══ Records to process ══

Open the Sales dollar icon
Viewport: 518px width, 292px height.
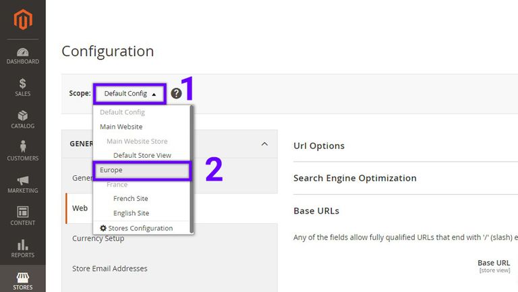(x=22, y=83)
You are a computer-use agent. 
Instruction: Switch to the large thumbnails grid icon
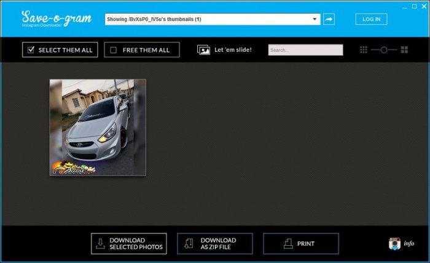[404, 50]
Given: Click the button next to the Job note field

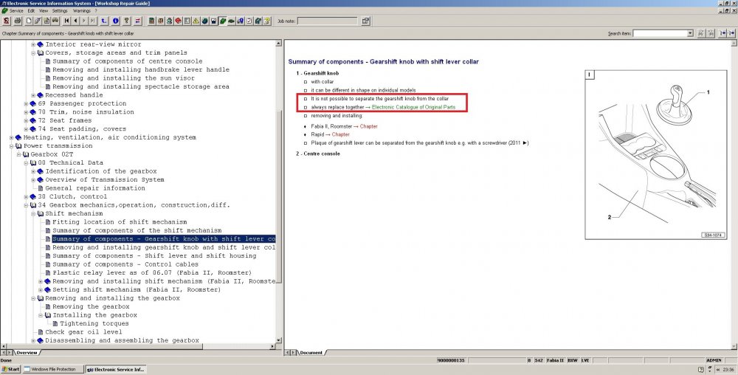Looking at the screenshot, I should [366, 21].
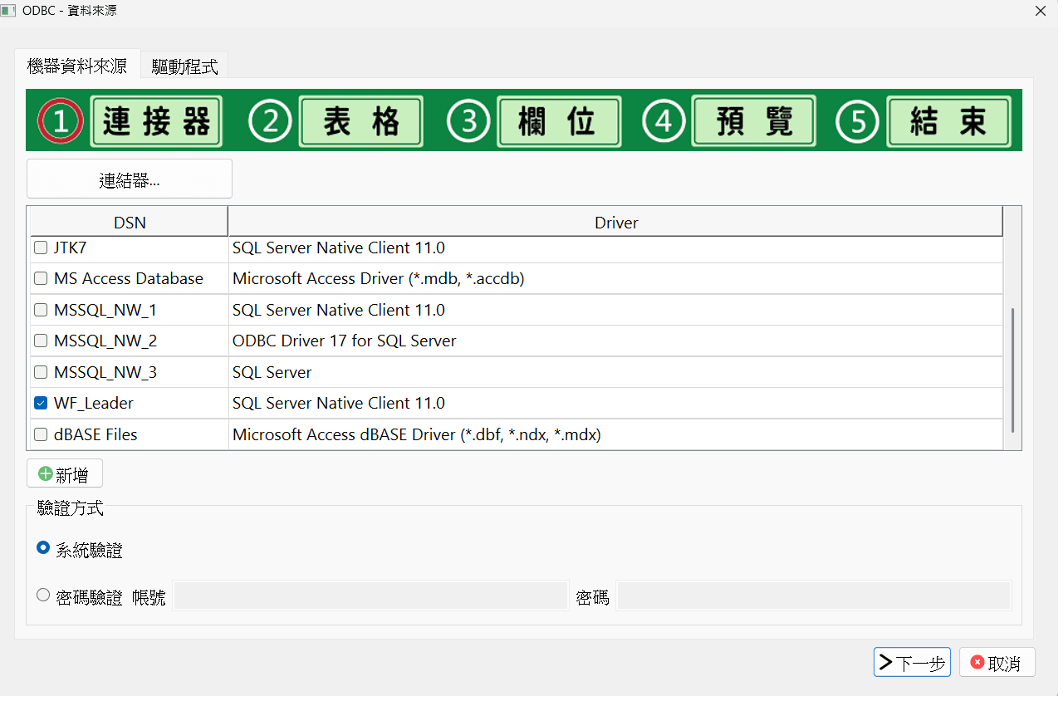Tick the JTK7 DSN checkbox
This screenshot has height=701, width=1063.
[x=41, y=248]
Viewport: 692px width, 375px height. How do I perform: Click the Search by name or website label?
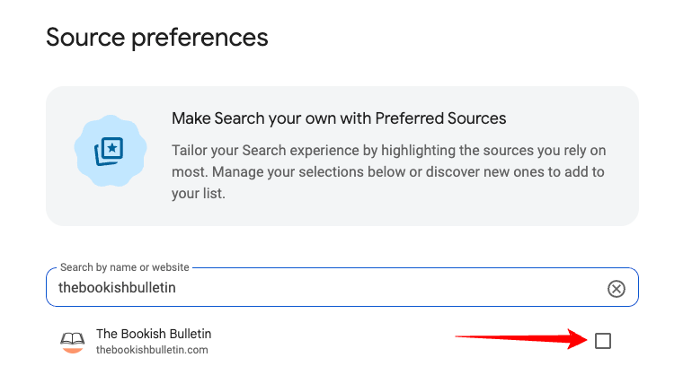[x=124, y=267]
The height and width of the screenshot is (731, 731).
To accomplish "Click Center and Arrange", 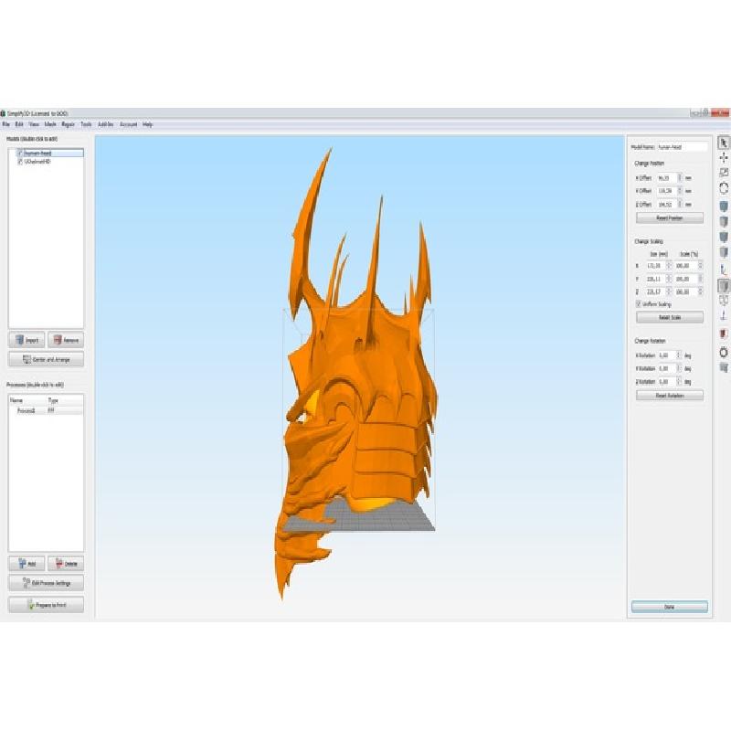I will (46, 359).
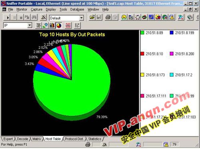Click the Save diskette icon
Viewport: 200px width, 149px height.
tap(99, 17)
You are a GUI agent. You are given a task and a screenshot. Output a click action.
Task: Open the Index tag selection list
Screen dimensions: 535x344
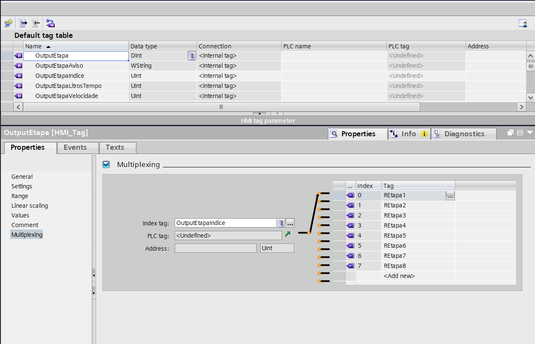click(x=281, y=223)
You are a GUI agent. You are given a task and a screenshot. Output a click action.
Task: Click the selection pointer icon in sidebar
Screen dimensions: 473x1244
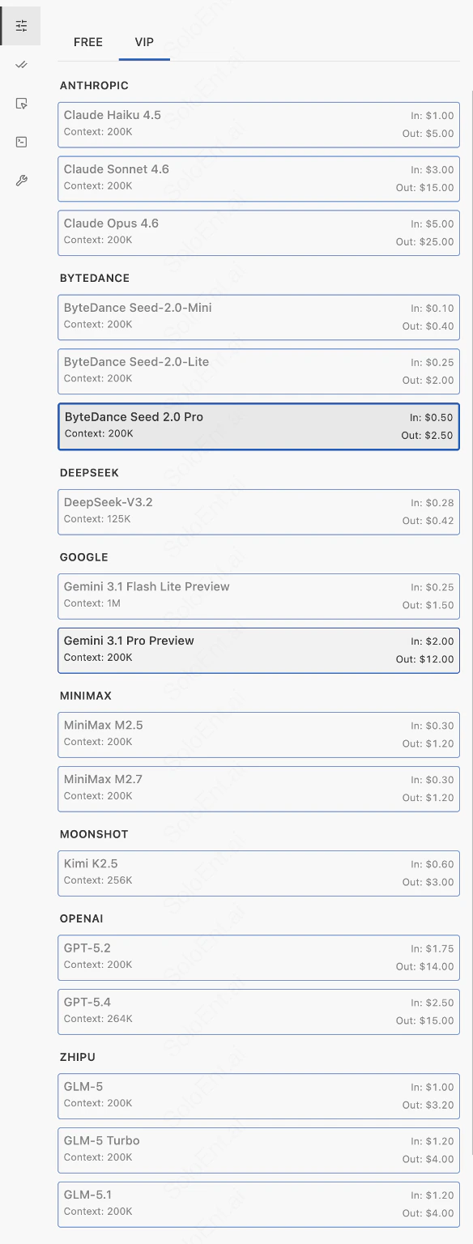19,103
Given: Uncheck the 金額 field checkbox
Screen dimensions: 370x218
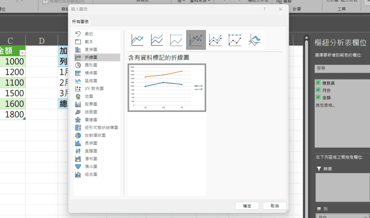Looking at the screenshot, I should 318,97.
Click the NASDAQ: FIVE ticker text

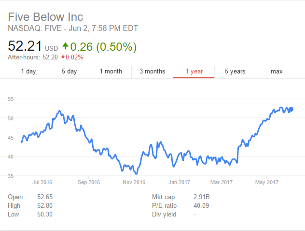[x=35, y=28]
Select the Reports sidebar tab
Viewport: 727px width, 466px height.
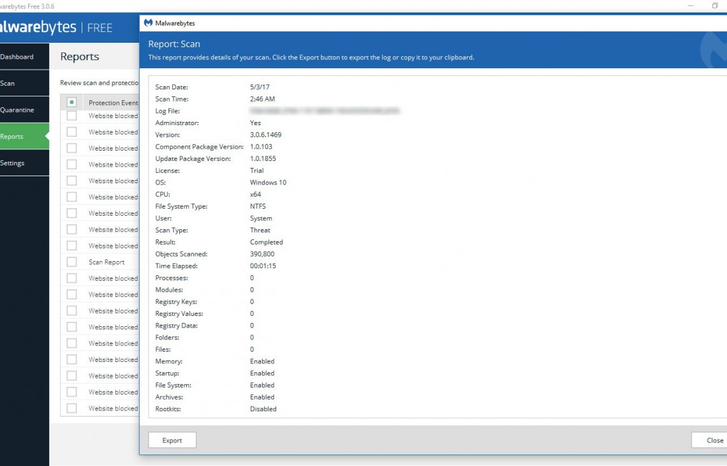point(24,137)
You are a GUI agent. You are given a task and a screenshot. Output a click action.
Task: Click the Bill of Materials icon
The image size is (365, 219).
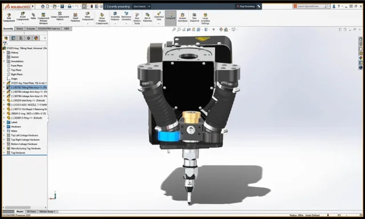(x=148, y=16)
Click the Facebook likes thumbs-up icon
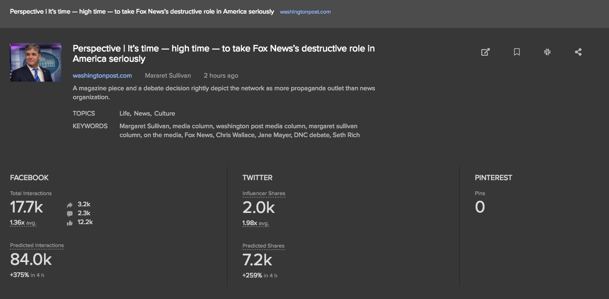This screenshot has width=609, height=299. 70,223
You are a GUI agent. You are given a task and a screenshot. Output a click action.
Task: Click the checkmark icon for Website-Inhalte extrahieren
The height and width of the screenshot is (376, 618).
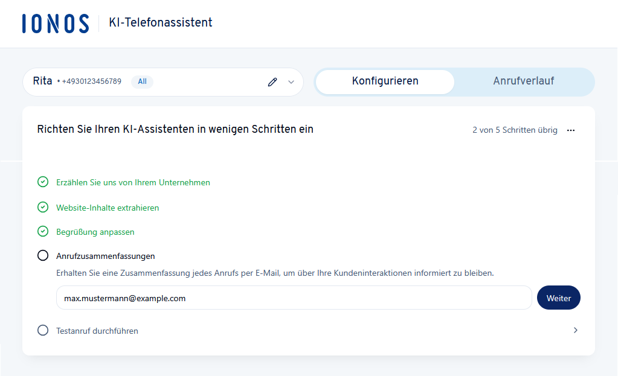coord(42,206)
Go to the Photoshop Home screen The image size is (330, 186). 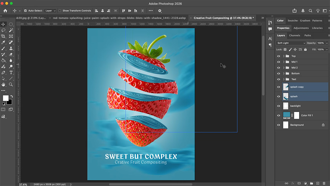tap(5, 11)
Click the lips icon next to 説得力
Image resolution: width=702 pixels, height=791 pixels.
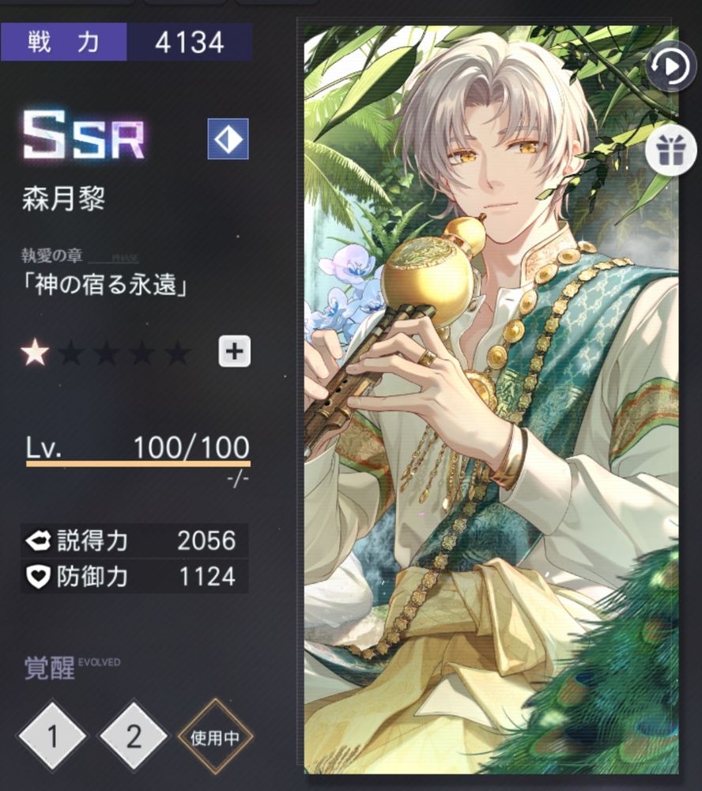coord(38,541)
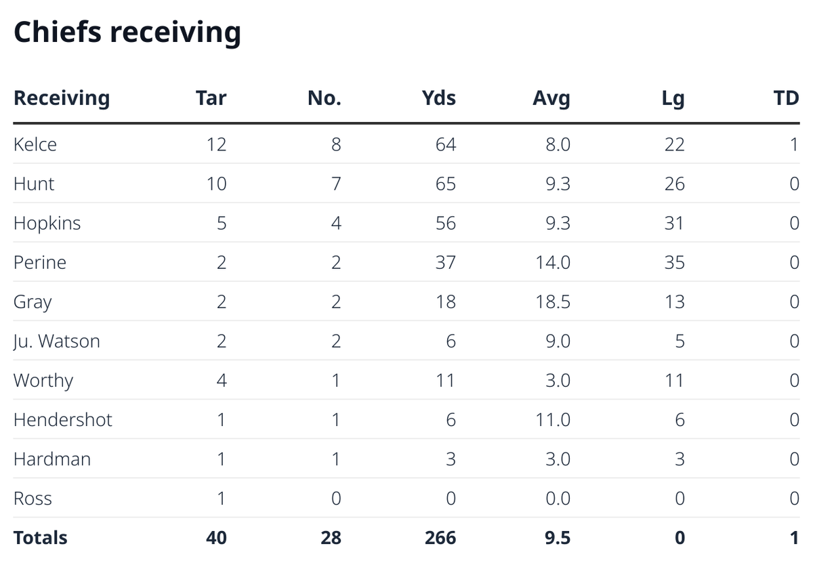The height and width of the screenshot is (569, 813).
Task: Select the Hardman row name
Action: click(52, 459)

═══

_Exercise aim_.
In the data above, find each line that has the word "selection" and copy it out.

_Result_.
Task: Open the Index tag selection list
Task: Click the selection pointer icon in sidebar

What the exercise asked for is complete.